Molecular Docking Analysis of Human Thymidylate Synthase with the Anticancer Inhibitor Raltitrexed: - Advancing Drug Discovery and Design

Authors

  • Jagjeet Singh
  • Swati Soren
  • Kondakindi Varshita
  • Darshan Ambiga
  • Kumar Shaurya
  • Priyanshu Singh Samanta
  • Manjunath B Malshetty
  • Kimaya Sethi
  • Ankita Singh
  • Puja Kumari
  • Prohit Jumnani
  • Anushka Saini

Keywords:

Human thymidylate synthase (hTS), Raltitrexed, Molecular docking, Antifolate inhibitor, Structure based drug design

Abstract

Molecular docking was employed to elucidate the binding interactions between human thymidylate synthase (hTS) and the clinically established antifolate inhibitor Raltitrexed, with the aim of informing structure based anticancer drug design. The crystal structure of hTS (PDB ID: 1HVY) was prepared by removal of crystallographic water, addition of polar hydrogens, and energy minimization. Raltitrexed’s three dimensional geometry was optimized using MMFF94 force fields.
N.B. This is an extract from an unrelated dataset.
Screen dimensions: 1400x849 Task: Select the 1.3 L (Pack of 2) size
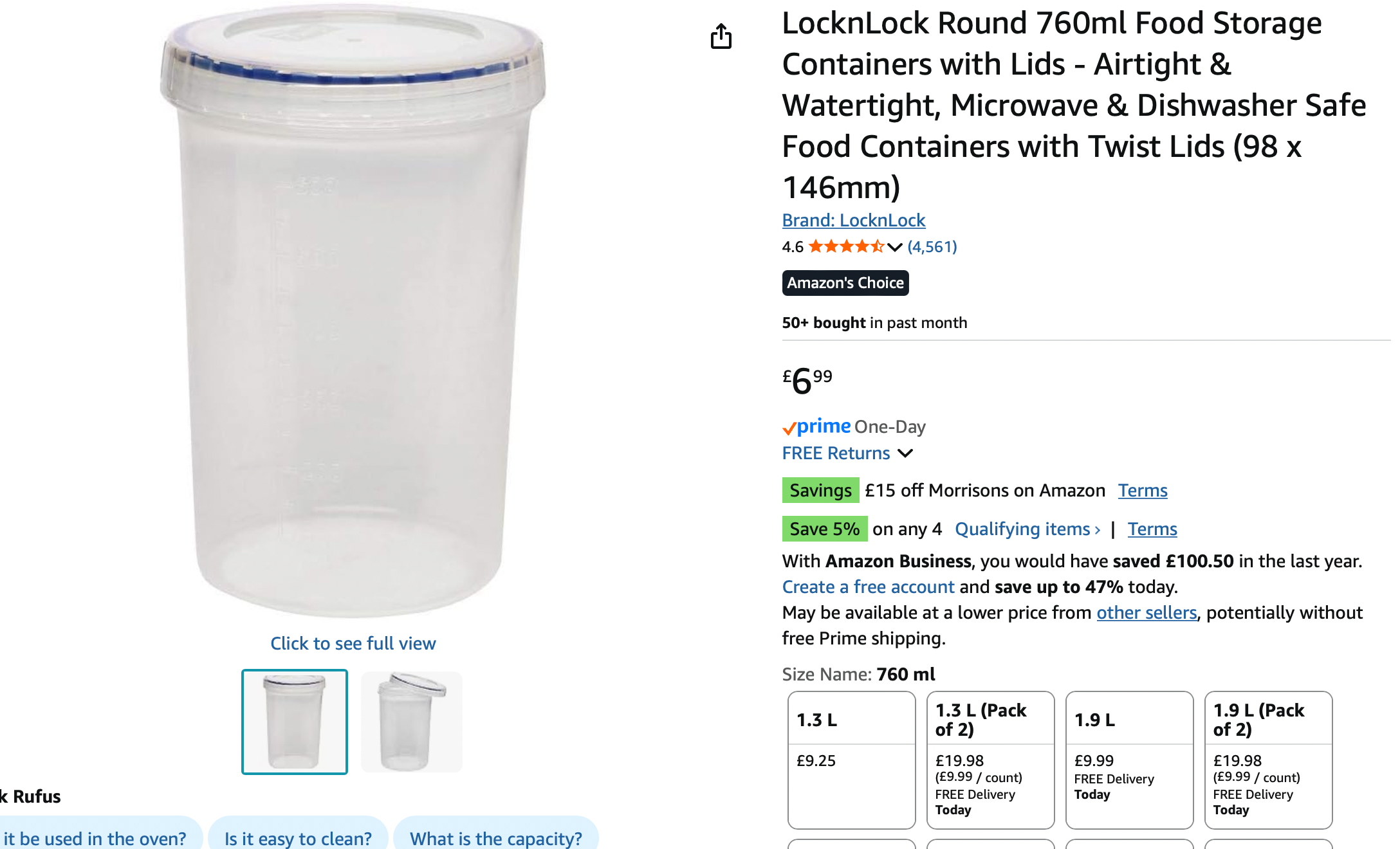990,759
Automated docking was performed using the SwissDock platform, generating multiple binding poses clustered by FullFitness score. The top-ranked pose (Cluster 0) exhibited a binding energy of –53.41 kcal·mol⁻¹ and formed key hydrogen bonds with catalytic residues Cys195 and Arg218, alongside π–π stacking with Phe226 and electrostatic contacts with Glu58 at the active site interface. Secondary clusters (1–3) yielded binding energies in the range of –50.01 to –48.23 kcal·mol⁻¹, corroborating a consistent binding mode. Structural analysis revealed that Raltitrexed occupies the dUMP binding cavity, sterically occluding substrate access and mimicking the native cofactor’s interaction network. Physicochemical and pharmacokinetic assessments indicated favorable lipophilicity (consensus log P = 1.83) and compliance with Lipinski’s Rule of 5, although the high topological polar surface area (TPSA = 180.9 Ų) suggests limited gastrointestinal absorption. Raltitrexed did not inhibit major CYP450 isoforms but was predicted as a P glycoprotein substrate, potentially impacting bioavailability. Overall, docking results validate Raltitrexed’s high affinity and specificity for hTS, reinforcing its mechanism of competitive inhibition. These findings provide atomic level insights into inhibitor enzyme interactions, supporting rational optimization of Raltitrexed analogs with improved pharmacokinetic properties. Future work will involve molecular dynamics simulations to assess the stability of the hTS–Raltitrexed complex under physiological conditions and in vitro enzymatic assays to correlate predicted binding affinities with inhibitory potency.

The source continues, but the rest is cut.